Nine takeaways from the IMF outlook on Latin America
High uncertainty and stagflation light will be narratives over the next two years.
The IMF published its updated World Economic Outlook this morning. Here is the relevant chart for Latin America.
Key points
The IMF predicts a recession in Mexico. Growth estimates for Mexico have dropped by 1.7 percentage points since their last publication in January. Mexico is now expected to be at -0.3% GDP this year and only 1.4% growth in 2026. It was expected. It’s going to be a problem for Sheinbaum. Mexico will need to run a deficit to stimulate the economy and help the social safety net for those hit by the economic damage (and keep the president popular). It also needs to pay its Pemex debt. Mexico’s Central Bank can’t respond to the economic problems by dropping interest rates too quickly due to inflation and the strong currency. All of that means global financial markets aren’t going to be happy with the policies that Mexico will implement to counter the damage that is mostly caused by its neighbor to the north. That creates a negative spiral.
Most of the rest of Latin America faces “stagflation light.” Growth remains positive in most countries, but it’s still slowing due to tariffs, the global economic slowdown, policy uncertainty, and the withdrawal of fiscal stimulus. Meanwhile, the “progress on disinflation has mostly stalled,” which is a nice way of saying that inflation remains too damn high in most countries.
For example, the IMF expects 2% GDP growth in Brazil and 5.3% inflation. In Colombia, it’s 2.4% growth and 4.7% inflation. Those numbers, which mostly continue into 2026, mean populations will feel the economy is doing poorly, even if it’s technically growing. Given that both Brazil and Colombia have elections in 2026, both governments are going to be incentivized to spend more to counter the economic problems and win votes. That could mean a short term boost to GDP in both countries above the estimates, but also higher inflation expectations for several more years.
Peru is a rare bright spot. The expected 2.8% growth and 1.7% inflation is not “Peruvian miracle” territory, but it is doing better than pretty much all of its neighbors. Given the recent economic and political challenges in the country, they’ll take it.
The Bolivian economic crisis is real. 1% growth and 15% inflation for the next two years is going to lead to political instability. There is no other way to read those numbers. If the opposition wins the election later this year, they will inherit an economic mess that will likely lead to public anger and swift political challenges. There is no quick and easy fix for those 2026 projections.
The IMF is optimistic about Argentina. GDP will grow 5.5% and inflation will only be 36% this year and 15% next year (only in Argentina could those inflation numbers be positive.
Cynical take: Of course the IMF is a big cheerleader and pumping up how awesome Argentina is.
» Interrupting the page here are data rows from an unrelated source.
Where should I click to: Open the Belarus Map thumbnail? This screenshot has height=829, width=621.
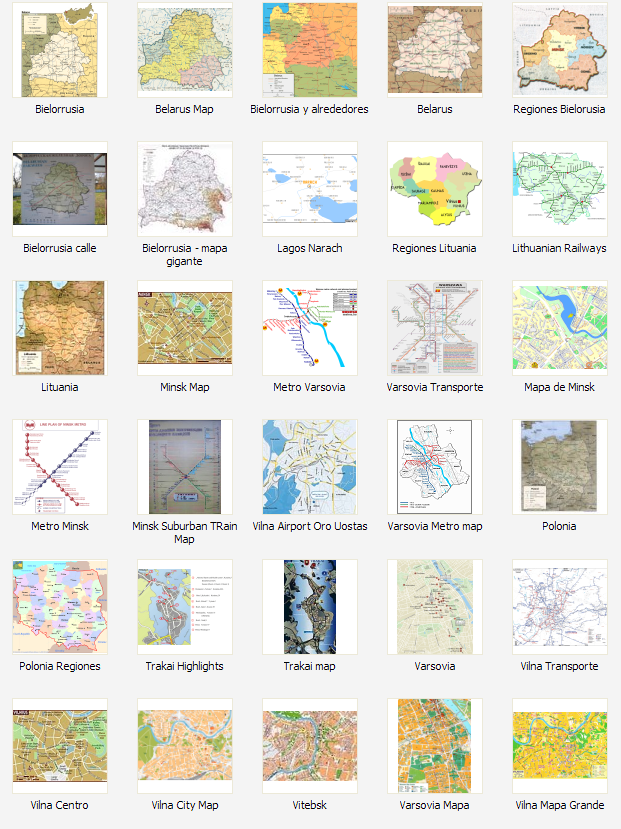tap(184, 49)
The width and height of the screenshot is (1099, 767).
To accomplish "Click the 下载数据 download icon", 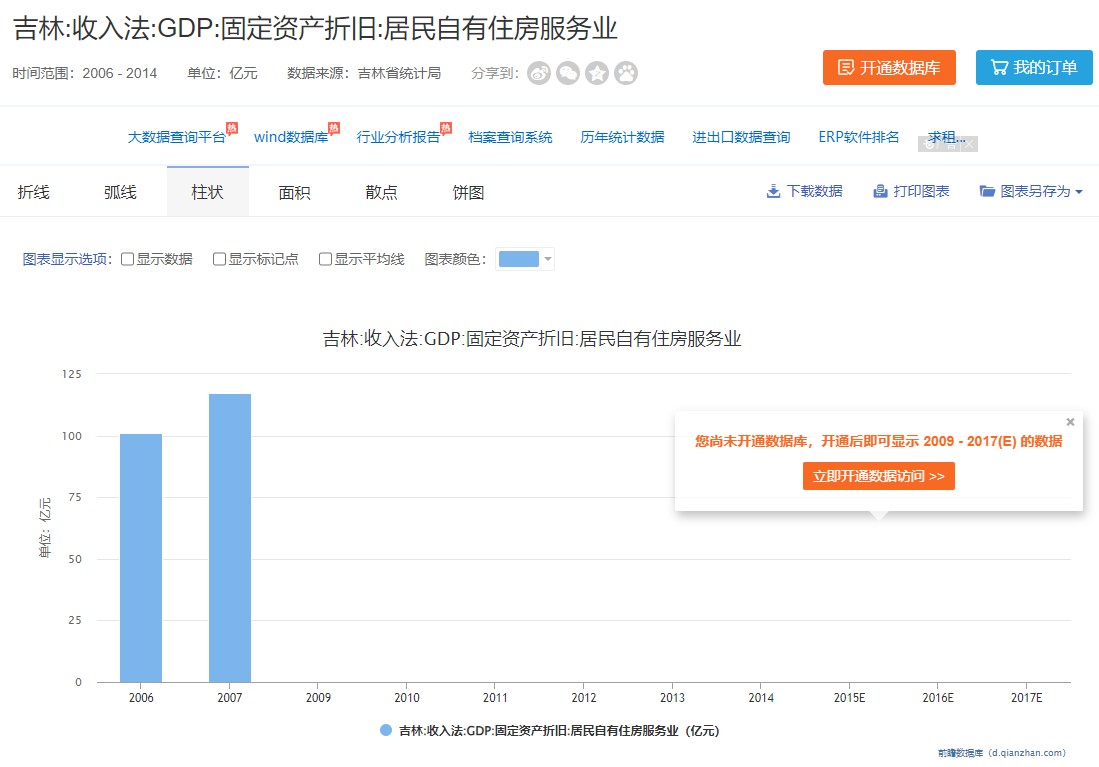I will coord(773,191).
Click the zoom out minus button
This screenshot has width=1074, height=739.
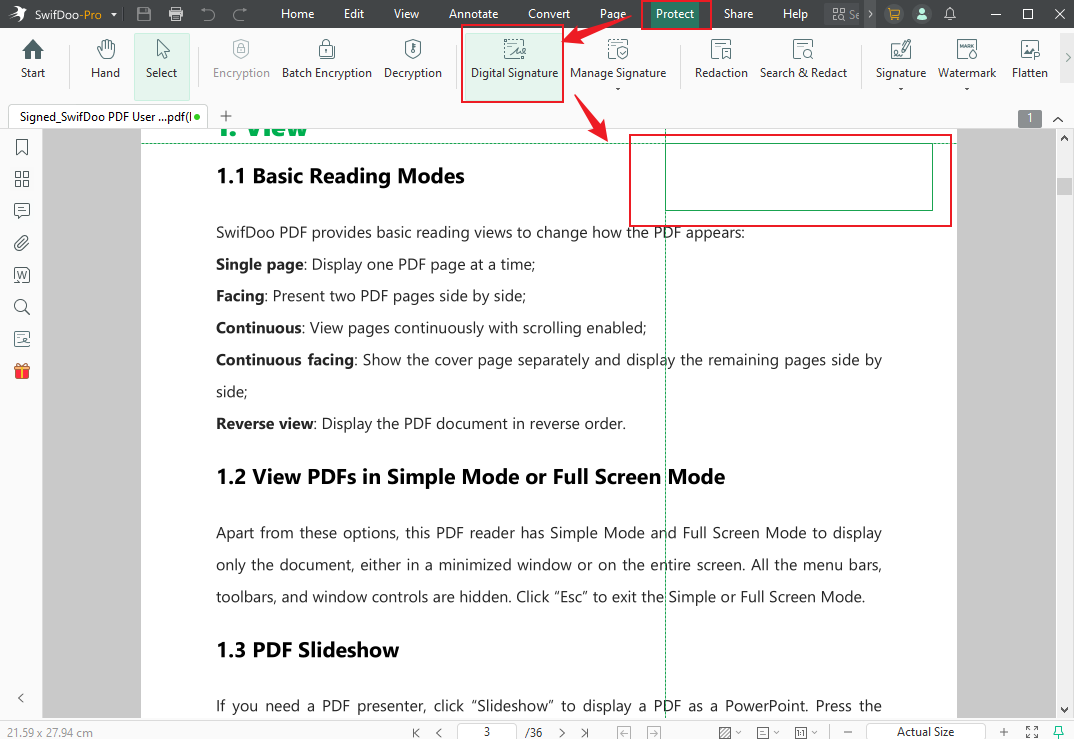pyautogui.click(x=847, y=732)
The IMF just gave another $20 billion to Argentina and therefore cannot afford to say anything that could cause a crash. It would be awful for the IMF balance sheet if they did. Obviously, the researchers writing this report are more independent than that, but I can’t help but be a little skeptical about the numbers.
During the press conference, a journalist asked why Argentina’s numbers remained high when everyone else saw a drop and the answer was essentially because everything is roses and unicorns in Argentina. However, the respondent also said that Argentina faces potential risks in terms of both domestic policy and global economic declines/uncertainty.
Food prices remain high. This sentence from the IMF report caught my attention: “A resurgence in food and energy price inflation, driven by commodity market fragmentation or intensification of climate-related disasters, could worsen living conditions and heighten food security concerns, particularly in low-income countries.”
Are we really talking about high food prices still? Yes. The FAO Food Price Index published in early April was at 127, higher than its average for 2024 or 2023. In real terms, food prices today are higher than they were during Arab Spring or any other time in the past 50 years. They have sustained at a high level for about five years now post-Covid, and they are creeping up yet again. Even though it feels like an old story, it’s a sustained high price story that is good for a few countries like Argentina and Brazil, but bad for much of the rest of the region.
Big trends ahead. The report has additional chapters on aging demographics and the impacts of migration and refugees on the economies. There are also comments on artificial intelligence and energy demand. I haven’t had a chance to read and think about all those yet. Just flagging them as big trends that will reshape economies beyond the two year projections.
Most Latin American currencies are stronger. The Trump administration wants the dollar to remain the world’s reserve currency, but it also wants a weaker US dollar. Its policies appear aimed and weakening the dollar relative to everyone else. A weaker dollar means that exporting to the US becomes a bit harder (regardless of tariffs, which are also an issue) and the purchasing power of remittances decreases. That will be bad for many low-income nations and will be a particularly hard hit on Mexico and Central America.
Do we really know anything? Everyone has flagged this chart from Georgieva’s speech last Thursday showing just how much policy uncertainty has increased. I feel like all the estimates in the report deserve a disclaimer that it’s quite likely that they are likely to be further off from accurate than usual given the high levels of uncertainty.